Source: Medicare Provider Utilization and Payment Data: Inpatient for FY2014

Average Covered Charges: The provider's average charge for services covered by Medicare for all discharges in the MS-DRG. These will vary from hospital to hospital because of differences in hospital charge structures.

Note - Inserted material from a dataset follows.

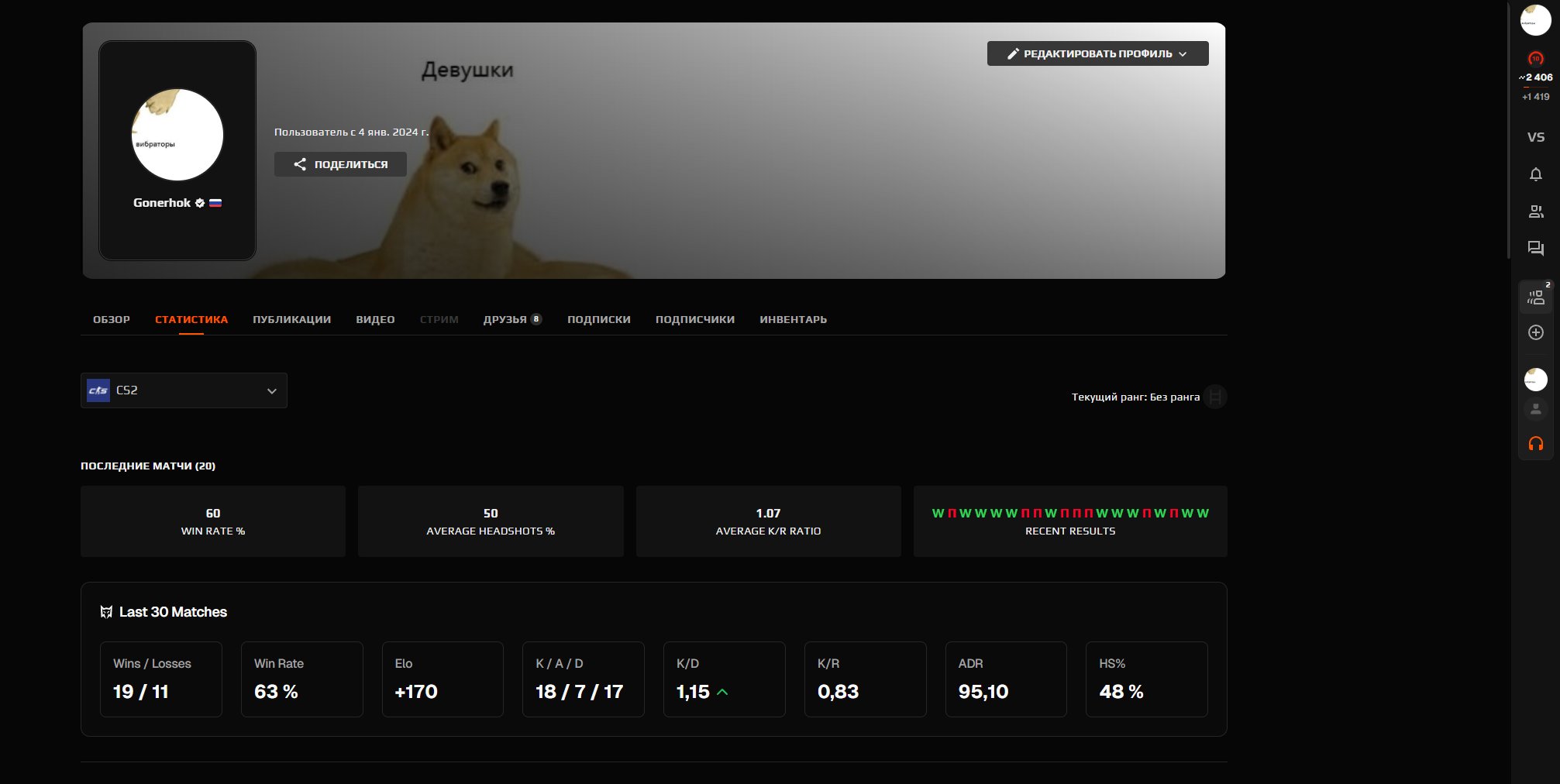Open the ПУБЛИКАЦИИ tab
This screenshot has width=1560, height=784.
click(x=291, y=319)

Average Total Payments: The average total payments to all providers for the MS-DRG including the MSDRG amount, teaching, disproportionate share, capital, and outlier payments for all cases. Also included in average total payments are co-payment and deductible amounts that the patient is responsible for and any additional payments by third parties for coordination of benefits.

Average Medicare Payments: The average amount that Medicare pays to the provider for Medicare's share of the MS-DRG. Average Medicare payment amounts include the MS-DRG amount, teaching, disproportionate share, capital, and outlier payments for all cases. Medicare payments DO NOT include beneficiary co-payments and deductible amounts nor any additional payments from third parties for coordination of benefits. Note: In general, Medicare FFS claims with dates-of-service or dates-of-discharge on or after April 1, 2013, incurred a 2 percent reduction in Medicare payment. This is in response to mandatory across-the-board reductions in Federal spending, also known as sequestration

Hospital Rank: We have calculated the rank for each procedure within a hospital. The left number is the national ranking, the right one is the state ranking. For discharges, ranking is from highest # of discharges to lower (hospital with highest number of discharges ranks first). For charges and payments, lowest means a higher ranking.